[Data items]
######

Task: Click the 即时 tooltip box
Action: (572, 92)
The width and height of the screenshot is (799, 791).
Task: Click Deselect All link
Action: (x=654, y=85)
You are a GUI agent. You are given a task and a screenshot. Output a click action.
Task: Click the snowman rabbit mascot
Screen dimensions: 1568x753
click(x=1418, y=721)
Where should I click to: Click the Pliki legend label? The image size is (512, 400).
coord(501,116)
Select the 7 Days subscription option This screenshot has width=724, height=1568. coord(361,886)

######

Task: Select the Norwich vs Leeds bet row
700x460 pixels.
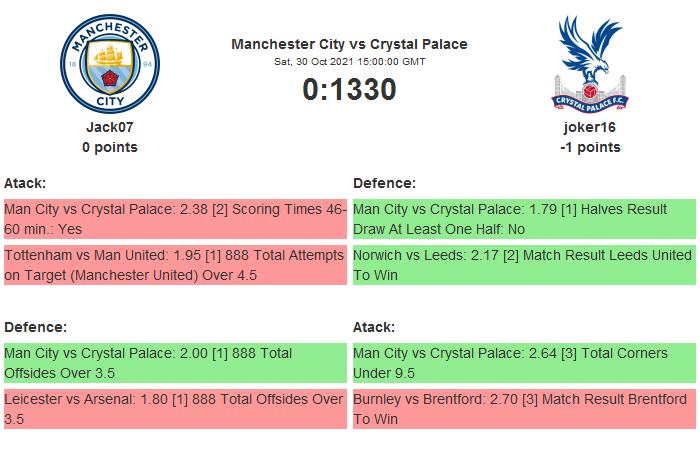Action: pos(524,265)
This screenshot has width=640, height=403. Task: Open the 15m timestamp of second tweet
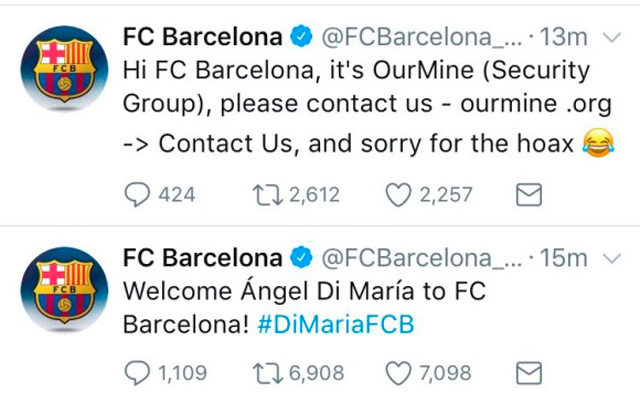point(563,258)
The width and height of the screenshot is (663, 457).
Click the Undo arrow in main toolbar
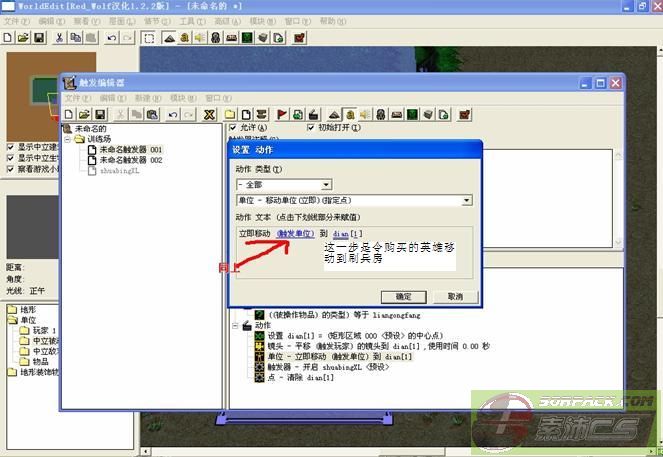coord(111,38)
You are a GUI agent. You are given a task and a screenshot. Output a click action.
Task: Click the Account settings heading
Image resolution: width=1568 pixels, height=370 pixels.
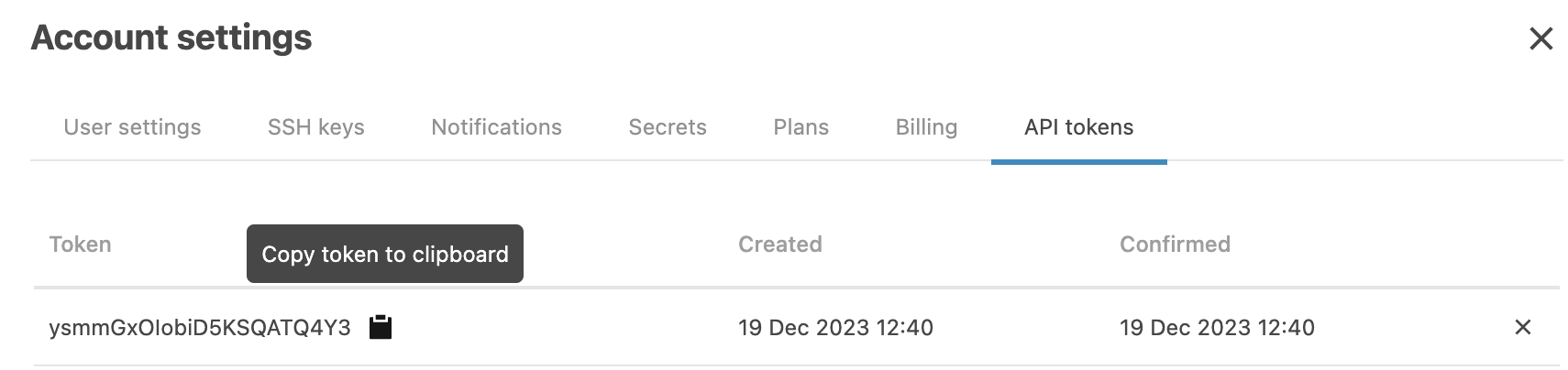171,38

######

TASK PROMPT:
Give back precisely the lines above that start at the line containing "Task: Click the snowman rabbit mascot" and end at the line containing "Select the 7", inclusive. No other lines belong in the output.

SOLUTION:
Task: Click the snowman rabbit mascot
Screen dimensions: 1568x753
click(x=1418, y=721)
Where should I click to: Click the Pliki legend label? The image size is (512, 400).
coord(501,116)
Select the 7 Days subscription option This screenshot has width=724, height=1568. coord(361,886)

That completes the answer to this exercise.